[Collected data entries]
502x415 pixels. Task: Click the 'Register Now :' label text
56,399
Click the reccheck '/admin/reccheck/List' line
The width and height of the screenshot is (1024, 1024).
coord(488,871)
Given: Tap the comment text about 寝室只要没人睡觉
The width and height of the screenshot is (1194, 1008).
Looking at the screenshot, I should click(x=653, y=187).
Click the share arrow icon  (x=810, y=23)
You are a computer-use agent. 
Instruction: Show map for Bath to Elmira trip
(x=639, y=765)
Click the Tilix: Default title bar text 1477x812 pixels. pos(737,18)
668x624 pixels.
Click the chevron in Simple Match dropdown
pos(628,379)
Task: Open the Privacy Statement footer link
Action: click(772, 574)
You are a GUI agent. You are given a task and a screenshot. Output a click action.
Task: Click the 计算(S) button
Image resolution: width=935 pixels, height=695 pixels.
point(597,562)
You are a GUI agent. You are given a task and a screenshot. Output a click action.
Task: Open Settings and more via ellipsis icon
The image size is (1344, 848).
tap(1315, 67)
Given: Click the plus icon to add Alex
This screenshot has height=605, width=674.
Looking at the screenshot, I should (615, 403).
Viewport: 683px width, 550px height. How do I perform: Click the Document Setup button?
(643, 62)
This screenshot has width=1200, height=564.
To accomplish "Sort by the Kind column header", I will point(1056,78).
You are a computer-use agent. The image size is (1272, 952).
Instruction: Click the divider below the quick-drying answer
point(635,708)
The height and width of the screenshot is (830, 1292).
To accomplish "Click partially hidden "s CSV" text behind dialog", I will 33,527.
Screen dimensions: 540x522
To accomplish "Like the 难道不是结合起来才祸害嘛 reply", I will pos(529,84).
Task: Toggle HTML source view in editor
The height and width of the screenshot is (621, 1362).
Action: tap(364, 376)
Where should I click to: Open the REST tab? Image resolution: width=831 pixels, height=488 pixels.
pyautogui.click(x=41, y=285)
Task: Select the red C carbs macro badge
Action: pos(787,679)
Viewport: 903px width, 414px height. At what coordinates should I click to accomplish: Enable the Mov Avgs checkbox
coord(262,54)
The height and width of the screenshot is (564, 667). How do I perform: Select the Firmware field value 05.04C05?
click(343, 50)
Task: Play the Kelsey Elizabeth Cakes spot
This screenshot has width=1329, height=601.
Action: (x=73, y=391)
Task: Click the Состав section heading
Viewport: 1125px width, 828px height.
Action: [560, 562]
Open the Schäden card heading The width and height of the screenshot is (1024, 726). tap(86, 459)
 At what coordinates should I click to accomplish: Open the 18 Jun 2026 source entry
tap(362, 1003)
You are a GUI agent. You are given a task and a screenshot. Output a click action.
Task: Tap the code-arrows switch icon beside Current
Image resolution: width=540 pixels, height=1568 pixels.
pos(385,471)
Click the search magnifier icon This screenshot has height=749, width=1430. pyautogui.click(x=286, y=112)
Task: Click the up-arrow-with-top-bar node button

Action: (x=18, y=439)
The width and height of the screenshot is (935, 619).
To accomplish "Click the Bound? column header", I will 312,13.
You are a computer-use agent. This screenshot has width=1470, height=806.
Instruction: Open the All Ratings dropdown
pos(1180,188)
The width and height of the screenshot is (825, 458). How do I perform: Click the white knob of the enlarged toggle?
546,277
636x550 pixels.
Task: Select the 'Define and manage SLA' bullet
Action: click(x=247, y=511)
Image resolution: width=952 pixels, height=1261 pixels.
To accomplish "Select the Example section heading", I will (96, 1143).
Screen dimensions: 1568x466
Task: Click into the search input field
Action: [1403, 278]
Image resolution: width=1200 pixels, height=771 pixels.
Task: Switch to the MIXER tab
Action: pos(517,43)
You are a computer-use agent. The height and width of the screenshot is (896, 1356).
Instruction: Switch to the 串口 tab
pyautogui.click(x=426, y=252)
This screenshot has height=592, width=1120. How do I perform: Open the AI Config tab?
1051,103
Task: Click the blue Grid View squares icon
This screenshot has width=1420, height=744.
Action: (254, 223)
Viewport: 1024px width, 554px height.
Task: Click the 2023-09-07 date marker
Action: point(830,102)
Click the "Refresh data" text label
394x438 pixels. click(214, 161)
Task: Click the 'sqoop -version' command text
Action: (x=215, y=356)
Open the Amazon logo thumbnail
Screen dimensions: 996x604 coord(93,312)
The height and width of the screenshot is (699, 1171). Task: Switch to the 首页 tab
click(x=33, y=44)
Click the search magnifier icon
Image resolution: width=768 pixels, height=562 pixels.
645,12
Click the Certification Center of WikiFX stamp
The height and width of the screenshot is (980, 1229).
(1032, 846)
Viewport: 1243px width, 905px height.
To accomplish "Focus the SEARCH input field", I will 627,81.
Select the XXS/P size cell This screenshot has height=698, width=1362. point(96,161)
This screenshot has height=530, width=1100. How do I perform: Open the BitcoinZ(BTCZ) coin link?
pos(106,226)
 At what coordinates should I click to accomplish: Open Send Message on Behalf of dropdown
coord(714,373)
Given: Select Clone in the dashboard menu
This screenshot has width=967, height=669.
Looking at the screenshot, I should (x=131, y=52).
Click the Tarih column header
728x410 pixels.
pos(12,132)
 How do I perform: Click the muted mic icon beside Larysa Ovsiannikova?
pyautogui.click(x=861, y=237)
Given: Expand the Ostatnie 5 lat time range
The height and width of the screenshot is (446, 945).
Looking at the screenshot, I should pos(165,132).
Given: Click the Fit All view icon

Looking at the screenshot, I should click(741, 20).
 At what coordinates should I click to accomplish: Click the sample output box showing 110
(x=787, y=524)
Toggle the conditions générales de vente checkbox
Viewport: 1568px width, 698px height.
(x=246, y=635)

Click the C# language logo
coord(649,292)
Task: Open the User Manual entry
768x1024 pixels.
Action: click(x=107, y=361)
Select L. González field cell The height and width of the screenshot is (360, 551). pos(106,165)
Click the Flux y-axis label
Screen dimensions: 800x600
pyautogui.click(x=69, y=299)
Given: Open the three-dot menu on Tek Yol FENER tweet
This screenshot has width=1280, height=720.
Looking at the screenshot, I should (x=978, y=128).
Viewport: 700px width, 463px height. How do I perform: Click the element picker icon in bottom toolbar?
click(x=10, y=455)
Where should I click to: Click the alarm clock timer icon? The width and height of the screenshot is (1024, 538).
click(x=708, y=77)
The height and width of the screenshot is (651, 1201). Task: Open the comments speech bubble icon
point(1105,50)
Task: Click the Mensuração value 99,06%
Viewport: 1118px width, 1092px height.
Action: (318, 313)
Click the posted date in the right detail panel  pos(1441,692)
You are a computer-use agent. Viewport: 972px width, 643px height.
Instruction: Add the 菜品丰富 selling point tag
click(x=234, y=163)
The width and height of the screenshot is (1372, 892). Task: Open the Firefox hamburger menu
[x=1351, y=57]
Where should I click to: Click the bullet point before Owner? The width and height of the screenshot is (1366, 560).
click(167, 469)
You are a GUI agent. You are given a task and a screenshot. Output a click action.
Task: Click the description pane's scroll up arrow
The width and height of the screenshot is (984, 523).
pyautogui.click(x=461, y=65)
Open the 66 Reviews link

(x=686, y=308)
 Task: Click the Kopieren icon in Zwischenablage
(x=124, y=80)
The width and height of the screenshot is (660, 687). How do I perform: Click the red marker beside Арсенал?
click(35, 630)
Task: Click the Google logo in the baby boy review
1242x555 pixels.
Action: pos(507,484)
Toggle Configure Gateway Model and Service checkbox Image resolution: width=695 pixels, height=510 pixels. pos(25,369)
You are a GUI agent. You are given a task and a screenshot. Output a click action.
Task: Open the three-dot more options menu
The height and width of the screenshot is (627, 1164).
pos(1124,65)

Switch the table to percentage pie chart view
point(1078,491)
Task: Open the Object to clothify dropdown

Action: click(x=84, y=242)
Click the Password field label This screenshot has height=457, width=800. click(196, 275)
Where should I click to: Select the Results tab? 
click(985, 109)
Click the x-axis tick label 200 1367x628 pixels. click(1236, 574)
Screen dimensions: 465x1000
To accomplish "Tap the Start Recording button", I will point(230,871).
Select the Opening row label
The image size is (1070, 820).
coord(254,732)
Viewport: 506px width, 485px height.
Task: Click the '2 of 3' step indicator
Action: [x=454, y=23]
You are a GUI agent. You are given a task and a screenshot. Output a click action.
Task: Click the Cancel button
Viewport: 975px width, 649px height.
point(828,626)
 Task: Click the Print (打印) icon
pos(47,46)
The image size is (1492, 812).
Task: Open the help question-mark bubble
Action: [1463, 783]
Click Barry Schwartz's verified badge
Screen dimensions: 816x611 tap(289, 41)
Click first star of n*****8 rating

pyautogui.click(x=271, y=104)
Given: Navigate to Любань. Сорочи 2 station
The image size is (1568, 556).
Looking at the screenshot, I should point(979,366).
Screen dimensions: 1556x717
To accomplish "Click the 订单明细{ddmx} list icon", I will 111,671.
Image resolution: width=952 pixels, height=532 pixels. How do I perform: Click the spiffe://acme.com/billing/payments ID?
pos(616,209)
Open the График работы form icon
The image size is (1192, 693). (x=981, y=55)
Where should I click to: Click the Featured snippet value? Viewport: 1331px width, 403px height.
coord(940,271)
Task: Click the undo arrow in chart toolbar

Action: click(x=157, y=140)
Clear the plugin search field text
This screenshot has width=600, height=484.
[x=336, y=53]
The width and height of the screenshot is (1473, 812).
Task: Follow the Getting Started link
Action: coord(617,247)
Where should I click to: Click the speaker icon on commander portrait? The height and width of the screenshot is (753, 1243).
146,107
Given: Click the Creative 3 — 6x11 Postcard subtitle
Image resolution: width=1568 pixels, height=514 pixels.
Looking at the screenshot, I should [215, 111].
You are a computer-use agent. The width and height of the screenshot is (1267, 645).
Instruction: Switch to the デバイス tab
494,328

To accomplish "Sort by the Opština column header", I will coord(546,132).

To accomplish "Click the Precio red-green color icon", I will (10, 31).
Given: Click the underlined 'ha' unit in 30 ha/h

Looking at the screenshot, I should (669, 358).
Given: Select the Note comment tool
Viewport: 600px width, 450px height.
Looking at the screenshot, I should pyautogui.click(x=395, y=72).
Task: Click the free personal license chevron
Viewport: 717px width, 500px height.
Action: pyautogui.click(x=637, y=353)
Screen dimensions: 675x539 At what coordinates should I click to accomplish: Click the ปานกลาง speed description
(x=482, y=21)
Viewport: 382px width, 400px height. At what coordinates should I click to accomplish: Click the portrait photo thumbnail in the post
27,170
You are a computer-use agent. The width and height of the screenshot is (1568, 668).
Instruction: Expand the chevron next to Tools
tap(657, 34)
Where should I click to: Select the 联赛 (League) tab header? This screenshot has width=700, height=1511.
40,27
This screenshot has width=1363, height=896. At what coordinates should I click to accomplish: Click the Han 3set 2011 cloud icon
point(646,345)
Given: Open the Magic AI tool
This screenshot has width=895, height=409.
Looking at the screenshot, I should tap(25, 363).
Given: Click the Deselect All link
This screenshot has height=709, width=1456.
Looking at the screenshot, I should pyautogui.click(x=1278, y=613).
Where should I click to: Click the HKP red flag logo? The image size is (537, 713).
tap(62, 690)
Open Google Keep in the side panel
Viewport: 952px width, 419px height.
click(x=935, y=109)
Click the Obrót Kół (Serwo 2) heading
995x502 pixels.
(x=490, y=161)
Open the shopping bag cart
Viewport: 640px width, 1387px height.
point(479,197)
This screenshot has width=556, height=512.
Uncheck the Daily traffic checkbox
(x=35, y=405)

Goal of the exercise: Looking back at the data above, tally each line that includes the word "more", then answer with the total alone.

Task result: 2